The required output is the exact sequence of lines from the line holding "Task: Open the Stromnetz settings page" to the end of the records, inclusive.

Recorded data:
********

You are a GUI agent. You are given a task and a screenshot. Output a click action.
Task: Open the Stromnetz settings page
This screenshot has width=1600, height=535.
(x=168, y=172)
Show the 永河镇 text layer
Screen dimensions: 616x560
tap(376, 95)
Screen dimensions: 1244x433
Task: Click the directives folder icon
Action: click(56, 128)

********

=== Output for this task ===
Task: Open the Stromnetz settings page
This screenshot has width=1600, height=535.
(x=168, y=172)
Show the 永河镇 text layer
Screen dimensions: 616x560
tap(376, 95)
Screen dimensions: 1244x433
Task: Click the directives folder icon
Action: click(56, 128)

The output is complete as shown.